Former president FW de Klerk says he’s not letting the controversy over renaming a Cape Town road in his name get to him.

“I don’t allow it to get under my skin,” he said on Tuesday.

And former president Kgalema Motlanthe and IFP president Mangosuthu Buthelezi came out in support of the street renaming at a conference on 25 years of nation building.

“If my views were canvassed, I would have expressed support for the renaming of the street after FW de Klerk,” Motlanthe said, adding that struggle stalwart Ahmed Kathrada did “the right thing” in voicing his support.

In a Daily Maverick opinion article earlier this week, Kathrada said while he often disagreed with De Klerk, “had it not been for Mr de Klerk’s bold steps, we would perhaps have spent another decade or more in struggle, which could have left South Africa a wasteland”.

Reconciliation was a continuing process, wrote Kathrada.

“It nevertheless is something that we must strive for daily. If a street renaming makes a contribution in that regard, then it should be supported. In the same vein, when a street or town needs to have a name change and serves to make us a more cohesive society, we should support it,” he said in the article.

A furore has broke out over the renaming of Cape Town’s Table Bay Boulevard highway after De Klerk, but the Cape Town council decision is deemed a fait accompli after it was adopted following a controversial change of venue.

Buthelezi described the public vocal criticism as “shameful”, saying De Klerk should be so honoured.
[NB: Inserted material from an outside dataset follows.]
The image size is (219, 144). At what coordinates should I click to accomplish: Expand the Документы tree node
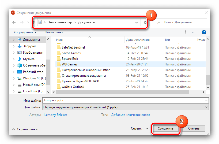[14, 40]
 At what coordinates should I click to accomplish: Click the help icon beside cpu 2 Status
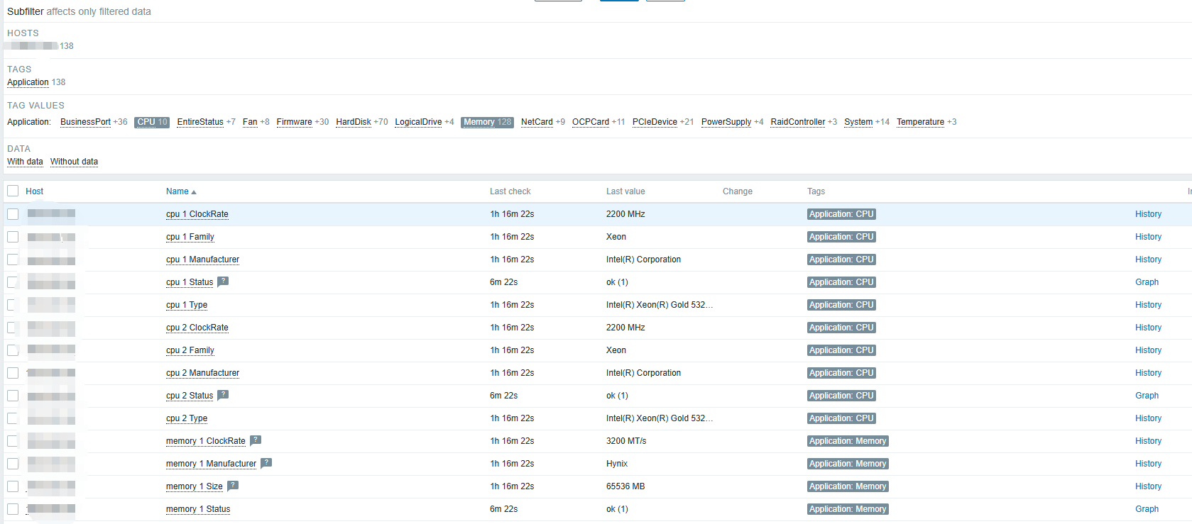click(223, 395)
It was necessary to act as guardians of the truth and advise the younger generation to read the records.

“Neither Mr de Klerk nor I are strangers to propaganda,” Buthelezi said.

Under scrutiny at the FW de Klerk Foundation conference came recent comments by Western Cape Cosatu secretary and ANC councillor, Tony Ehrenreich.

“The phase of reconciliation that brought together fair-minded white and black people is over. We are now engaged in a struggle for economic and social justice,” Ehrenreich said.

Motlanthe said it was necessary for Ehrenreich to have to space to express himself, but there was a duty also not “to be alarmed” by, or over-invest in, pronouncements. If they were wrong, they needed to be corrected, he said.